• [Work item]: Transcribe exactly the lines that begin the material and continue through the line containing "Pick the Пользовательский radio button". Leave out whatever follows.

• [Available records]:
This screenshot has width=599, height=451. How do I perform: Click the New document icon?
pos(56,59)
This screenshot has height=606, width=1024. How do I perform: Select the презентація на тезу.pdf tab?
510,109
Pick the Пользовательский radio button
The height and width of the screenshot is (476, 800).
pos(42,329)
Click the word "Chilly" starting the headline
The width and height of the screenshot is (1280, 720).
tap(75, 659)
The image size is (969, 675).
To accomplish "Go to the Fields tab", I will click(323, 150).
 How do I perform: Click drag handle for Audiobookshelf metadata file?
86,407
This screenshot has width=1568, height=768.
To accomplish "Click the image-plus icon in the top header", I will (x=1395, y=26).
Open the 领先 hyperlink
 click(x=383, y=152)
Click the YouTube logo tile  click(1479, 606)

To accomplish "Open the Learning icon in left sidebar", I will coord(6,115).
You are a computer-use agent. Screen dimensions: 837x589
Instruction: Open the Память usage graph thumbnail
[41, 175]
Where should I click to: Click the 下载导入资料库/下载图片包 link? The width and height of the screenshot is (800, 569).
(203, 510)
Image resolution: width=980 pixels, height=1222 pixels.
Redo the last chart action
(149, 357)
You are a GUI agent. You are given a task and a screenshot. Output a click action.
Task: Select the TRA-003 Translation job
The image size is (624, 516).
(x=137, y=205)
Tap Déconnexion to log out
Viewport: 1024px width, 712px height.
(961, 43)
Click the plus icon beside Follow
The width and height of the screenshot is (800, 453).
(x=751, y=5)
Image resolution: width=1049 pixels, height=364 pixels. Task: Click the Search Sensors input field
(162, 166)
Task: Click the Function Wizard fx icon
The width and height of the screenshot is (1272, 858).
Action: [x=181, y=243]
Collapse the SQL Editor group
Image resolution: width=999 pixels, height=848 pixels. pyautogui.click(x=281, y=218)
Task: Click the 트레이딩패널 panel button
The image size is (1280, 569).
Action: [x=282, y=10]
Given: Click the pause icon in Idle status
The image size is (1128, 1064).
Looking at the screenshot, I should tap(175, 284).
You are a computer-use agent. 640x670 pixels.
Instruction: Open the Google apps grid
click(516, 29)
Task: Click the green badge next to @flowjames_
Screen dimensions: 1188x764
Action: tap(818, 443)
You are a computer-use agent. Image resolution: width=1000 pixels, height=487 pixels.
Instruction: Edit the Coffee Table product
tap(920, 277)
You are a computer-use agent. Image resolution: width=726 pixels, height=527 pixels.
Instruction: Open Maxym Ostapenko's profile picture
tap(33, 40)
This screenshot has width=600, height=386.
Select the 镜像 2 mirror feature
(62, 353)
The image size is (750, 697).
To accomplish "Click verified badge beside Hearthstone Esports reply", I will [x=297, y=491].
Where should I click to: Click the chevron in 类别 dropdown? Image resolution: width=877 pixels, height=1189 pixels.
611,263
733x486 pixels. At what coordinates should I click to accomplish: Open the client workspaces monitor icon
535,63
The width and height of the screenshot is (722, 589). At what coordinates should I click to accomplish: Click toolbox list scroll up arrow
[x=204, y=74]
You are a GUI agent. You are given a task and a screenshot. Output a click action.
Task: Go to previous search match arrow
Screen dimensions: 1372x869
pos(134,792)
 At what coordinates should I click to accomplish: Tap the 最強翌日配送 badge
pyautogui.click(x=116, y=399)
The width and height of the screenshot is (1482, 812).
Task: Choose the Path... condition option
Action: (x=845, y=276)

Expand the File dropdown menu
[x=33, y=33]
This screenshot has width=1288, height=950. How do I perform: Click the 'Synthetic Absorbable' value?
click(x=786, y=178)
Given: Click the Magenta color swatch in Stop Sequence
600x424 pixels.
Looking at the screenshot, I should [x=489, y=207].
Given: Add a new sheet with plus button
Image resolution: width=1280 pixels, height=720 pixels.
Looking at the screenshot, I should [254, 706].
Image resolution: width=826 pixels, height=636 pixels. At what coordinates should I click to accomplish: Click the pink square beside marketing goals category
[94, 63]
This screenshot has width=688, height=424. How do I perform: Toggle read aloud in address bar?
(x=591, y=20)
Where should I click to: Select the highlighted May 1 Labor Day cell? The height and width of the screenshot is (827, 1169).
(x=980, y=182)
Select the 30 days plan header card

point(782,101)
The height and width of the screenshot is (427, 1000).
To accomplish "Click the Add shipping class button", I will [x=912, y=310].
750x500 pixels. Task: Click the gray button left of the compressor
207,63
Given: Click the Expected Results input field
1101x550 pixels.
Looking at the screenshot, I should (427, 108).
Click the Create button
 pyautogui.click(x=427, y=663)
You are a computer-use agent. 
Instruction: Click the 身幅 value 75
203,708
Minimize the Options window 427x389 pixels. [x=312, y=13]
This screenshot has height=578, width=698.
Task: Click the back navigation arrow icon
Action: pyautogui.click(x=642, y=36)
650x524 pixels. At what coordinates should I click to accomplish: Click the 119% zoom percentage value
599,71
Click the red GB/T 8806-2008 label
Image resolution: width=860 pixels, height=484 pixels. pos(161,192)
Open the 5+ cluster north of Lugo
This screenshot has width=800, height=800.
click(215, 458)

• [Answer to the exercise]:
This screenshot has width=599, height=451. How do I perform: Click the New document icon?
pos(56,59)
This screenshot has height=606, width=1024. How do I perform: Select the презентація на тезу.pdf tab?
510,109
Pick the Пользовательский radio button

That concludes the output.